■ WHAT THE TASK ASKS ■
Reproduce the lines from the one containing "is (1258, 691)." through the end of the listing, inclusive, changing "particular element" to "specific element" and keeping everything else identical.

Dataset excerpts

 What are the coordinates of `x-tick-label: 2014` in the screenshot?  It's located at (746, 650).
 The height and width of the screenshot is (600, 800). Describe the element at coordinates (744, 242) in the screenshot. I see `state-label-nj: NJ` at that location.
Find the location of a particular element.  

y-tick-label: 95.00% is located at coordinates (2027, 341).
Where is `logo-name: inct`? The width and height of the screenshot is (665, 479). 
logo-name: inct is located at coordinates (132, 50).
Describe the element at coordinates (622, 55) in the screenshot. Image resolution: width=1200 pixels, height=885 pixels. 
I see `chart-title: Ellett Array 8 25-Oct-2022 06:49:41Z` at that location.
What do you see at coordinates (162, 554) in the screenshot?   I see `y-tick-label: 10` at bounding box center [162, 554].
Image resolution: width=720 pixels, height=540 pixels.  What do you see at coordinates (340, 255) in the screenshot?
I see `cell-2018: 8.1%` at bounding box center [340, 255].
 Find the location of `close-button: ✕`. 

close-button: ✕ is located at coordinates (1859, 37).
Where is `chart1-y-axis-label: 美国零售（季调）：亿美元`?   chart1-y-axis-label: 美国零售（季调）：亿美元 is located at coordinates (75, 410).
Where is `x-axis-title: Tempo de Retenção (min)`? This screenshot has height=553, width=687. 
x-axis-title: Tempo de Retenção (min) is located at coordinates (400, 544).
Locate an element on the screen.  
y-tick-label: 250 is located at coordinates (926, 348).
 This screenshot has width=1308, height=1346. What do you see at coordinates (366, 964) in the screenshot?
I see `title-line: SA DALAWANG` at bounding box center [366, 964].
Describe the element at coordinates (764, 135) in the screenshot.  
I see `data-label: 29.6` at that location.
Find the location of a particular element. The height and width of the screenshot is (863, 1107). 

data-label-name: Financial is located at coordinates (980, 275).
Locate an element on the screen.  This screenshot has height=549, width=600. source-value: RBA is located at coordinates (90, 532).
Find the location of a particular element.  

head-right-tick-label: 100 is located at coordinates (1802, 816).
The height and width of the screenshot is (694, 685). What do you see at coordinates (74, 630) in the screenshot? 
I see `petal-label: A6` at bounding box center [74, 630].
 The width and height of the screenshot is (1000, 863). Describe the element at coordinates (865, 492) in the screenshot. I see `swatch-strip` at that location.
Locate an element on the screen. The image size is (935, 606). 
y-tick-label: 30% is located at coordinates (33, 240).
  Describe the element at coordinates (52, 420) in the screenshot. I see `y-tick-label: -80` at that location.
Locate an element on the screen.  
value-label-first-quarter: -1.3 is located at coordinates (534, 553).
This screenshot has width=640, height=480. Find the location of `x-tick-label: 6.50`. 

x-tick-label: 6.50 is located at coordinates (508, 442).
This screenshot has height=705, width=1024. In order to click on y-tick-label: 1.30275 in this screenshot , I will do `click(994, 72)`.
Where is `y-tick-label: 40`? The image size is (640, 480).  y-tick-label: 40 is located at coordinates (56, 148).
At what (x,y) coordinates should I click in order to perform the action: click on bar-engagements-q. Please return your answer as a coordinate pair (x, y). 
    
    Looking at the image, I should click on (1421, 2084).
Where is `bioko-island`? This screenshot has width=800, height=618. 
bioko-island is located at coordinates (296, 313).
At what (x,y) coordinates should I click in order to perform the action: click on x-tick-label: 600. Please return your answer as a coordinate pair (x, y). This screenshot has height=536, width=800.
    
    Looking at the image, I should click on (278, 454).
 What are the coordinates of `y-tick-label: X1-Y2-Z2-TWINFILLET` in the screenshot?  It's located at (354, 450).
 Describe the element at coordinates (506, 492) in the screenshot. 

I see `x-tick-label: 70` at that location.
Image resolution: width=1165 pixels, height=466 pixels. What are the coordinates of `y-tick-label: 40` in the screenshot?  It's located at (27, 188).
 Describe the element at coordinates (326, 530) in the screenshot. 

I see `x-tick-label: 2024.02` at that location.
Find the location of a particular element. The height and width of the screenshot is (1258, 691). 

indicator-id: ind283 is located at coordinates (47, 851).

■ FINAL ANSWER ■
Find the location of a specific element. The height and width of the screenshot is (1258, 691). 

indicator-id: ind283 is located at coordinates (47, 851).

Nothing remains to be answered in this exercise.